- _Action item_
An exact copy of all the data, minus the images, is required.

- _Data in this exercise_
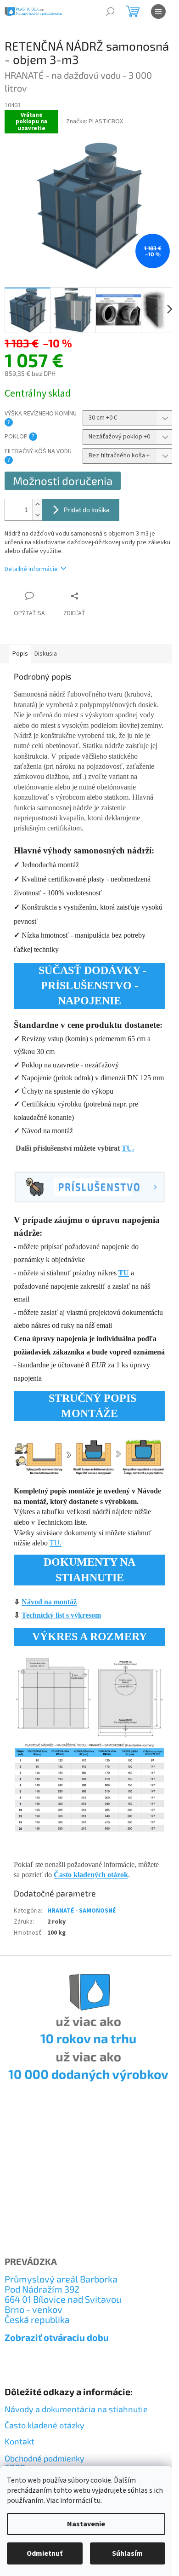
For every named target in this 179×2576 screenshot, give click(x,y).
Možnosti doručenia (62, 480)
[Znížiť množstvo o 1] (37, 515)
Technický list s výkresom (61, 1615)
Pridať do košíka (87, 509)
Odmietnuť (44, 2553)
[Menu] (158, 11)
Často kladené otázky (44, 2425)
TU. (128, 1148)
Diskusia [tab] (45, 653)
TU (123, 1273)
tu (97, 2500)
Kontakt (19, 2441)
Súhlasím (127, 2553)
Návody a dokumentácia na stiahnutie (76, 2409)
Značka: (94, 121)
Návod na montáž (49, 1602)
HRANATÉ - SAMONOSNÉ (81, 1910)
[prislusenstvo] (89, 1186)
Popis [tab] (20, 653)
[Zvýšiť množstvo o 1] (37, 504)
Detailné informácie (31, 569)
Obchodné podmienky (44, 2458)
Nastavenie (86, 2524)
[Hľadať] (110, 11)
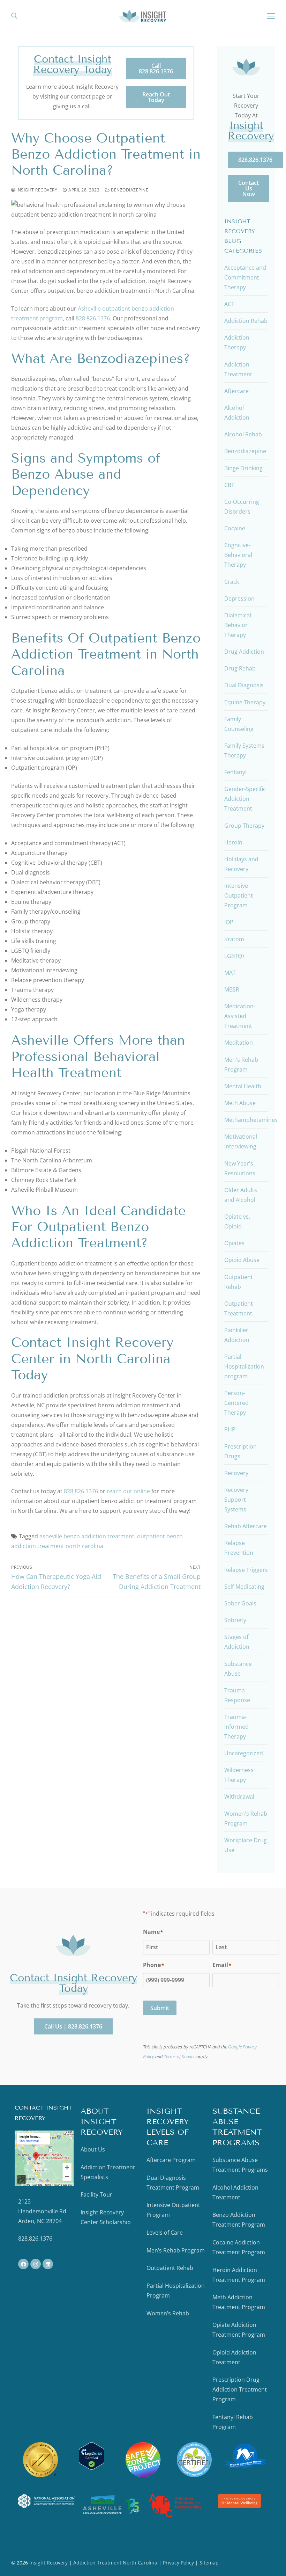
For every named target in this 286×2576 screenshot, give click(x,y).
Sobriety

- _Response below_
For every named target in this 179×2576 screenshot, give click(x,y).
Možnosti doručenia (62, 480)
[Znížiť množstvo o 1] (37, 515)
Technický list s výkresom (61, 1615)
Pridať do košíka (87, 509)
Odmietnuť (44, 2553)
[Menu] (158, 11)
Často kladené otázky (44, 2425)
TU. (128, 1148)
Diskusia [tab] (45, 653)
TU (123, 1273)
tu (97, 2500)
Kontakt (19, 2441)
Súhlasím (127, 2553)
Návody a dokumentácia na stiahnutie (76, 2409)
Značka: (94, 121)
Návod na montáž (49, 1602)
HRANATÉ - SAMONOSNÉ (81, 1910)
[prislusenstvo] (89, 1186)
Popis [tab] (20, 653)
[Zvýšiť množstvo o 1] (37, 504)
Detailné informácie (31, 569)
Obchodné podmienky (44, 2458)
Nastavenie (86, 2524)
[Hľadať] (110, 11)
For every named target in this 286×2576 screenshot, give click(x,y).
Sobriety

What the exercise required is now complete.